FIG. 9 illustrates the size distribution of a 16S DNA library prepared directly from a stool sample using the method 200 disclosed herein. The 16S DNA library can be analyzed using a bioanalyzer kit or system such as an Agilent® bioanalyzer chip. As previously discussed, the 16S primer pool of the first reaction mixture 406 contained 16S forward and reverse primers targeting the V3 and V4 variable regions of the 16S rRNA gene. Amplicons comprising the V3 and V4 variable regions are expected to have a size of about 500 bp to about 600 bp. As shown in FIG. 9, the 16S DNA library analyzed comprised a significant amount of amplicons of this size when the lower markers (˜15 bp) and upper markers (1500 bp) used for the alignment and quantitation of the DNA library by the bioanalyzer are discounted.

FIGS. 10A to 10C illustrate comparisons of 16S DNA libraries prepared from three different stool samples using traditional DNA extraction methods with a QIAmp® DNA Stool Mini Kit (Cat. No. 51504) and 16S DNA libraries prepared from the same three stool samples using the direct amplification method 200 disclosed herein. As shown in FIGS. 10A to 10C, the method 200 worked at least as well as traditional extraction methods in isolating DNA from bacteria from different taxonomic groups.

Also, important to note here is that the DNA libraries (e.g., the 16S DNA libraries) prepared using the method 200 disclosed herein were each prepared in a shorter period of time than libraries prepared using traditional DNA extraction methods. Moreover, the DNA libraries prepared using the method 200 disclosed herein did not require the user to purchase expensive extraction kits and one-time use spin columns.

Each of the individual variations or embodiments described and illustrated herein has discrete components and features which may be readily separated from or combined with the features of any of the other variations or embodiments. Modifications may be made to adapt a particular situation, material, composition of matter, process, process act(s) or step(s) to the objective(s), spirit or scope of the present invention.

Methods recited herein may be carried out in any order of the recited events that is logically possible, as well as the recited order of events. Moreover, additional steps or operations may be provided or steps or operations may be eliminated to achieve the desired result.

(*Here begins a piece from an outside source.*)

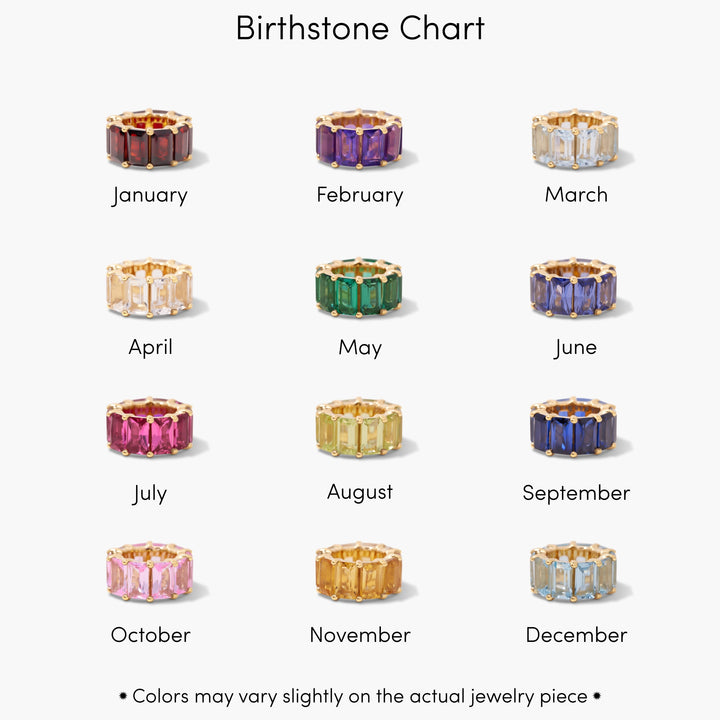Select the May emerald green ring
The image size is (720, 720).
359,288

Furthermore, where a range of values is provided, every intervening value between the upper and lower limit of that range and any other stated or intervening value in that stated range is encompassed within the invention. Also, any optional feature of the inventive variations described may be set forth and claimed independently, or in combination with any one or more of the features described herein.

All existing subject matter mentioned herein (e.g., publications, patents, patent applications and hardware) is incorporated by reference herein in its entirety except insofar as the subject matter may conflict with that of the present invention (in which case what is present herein shall prevail). The referenced items are provided solely for their disclosure prior to the filing date of the present application. Nothing herein is to be construed as an admission that the present invention is not entitled to antedate such material by virtue of prior invention.

Reference to a singular item, includes the possibility that there are plural of the same items present. More specifically, as used herein and in the appended claims, the singular forms “a,” “an,” “said” and “the” include plural referents unless the context clearly dictates otherwise. It is further noted that the claims may be drafted to exclude any optional element. As such, this statement is intended to serve as antecedent basis for use of such exclusive terminology as “solely,” “only” and the like in connection with the recitation of claim elements, or use of a “negative” limitation. Unless defined otherwise, all technical and scientific terms used herein have the same meaning as commonly understood by one of ordinary skill in the art to which this invention belongs.

In understanding the scope of the present disclosure, the term “comprising” and its derivatives, as used herein, are intended to be open-ended terms that specify the presence of the stated features, elements, components, groups, integers, and/or steps, but do not exclude the presence of other unstated features, elements, components, groups, integers and/or steps. The foregoing also applies to words having similar meanings such as the terms, “including”, “having” and their derivatives. Also, the terms “part,” “section,” “portion,” “member” “element,” or “component” when used in the singular can have the dual meaning of a single part or a plurality of parts. As used herein, the following directional terms “forward, rearward, above, downward, vertical, horizontal, below, transverse, laterally, and vertically” as well as any other similar directional terms refer to those positions of a device or piece of equipment or those directions of the device or piece of equipment being translated or moved. Finally, terms of degree such as “substantially”, “about” and “approximately” as used herein mean a reasonable amount of deviation (e.g., a deviation of up to ±5%) of the modified term such that the end result is not significantly or materially changed.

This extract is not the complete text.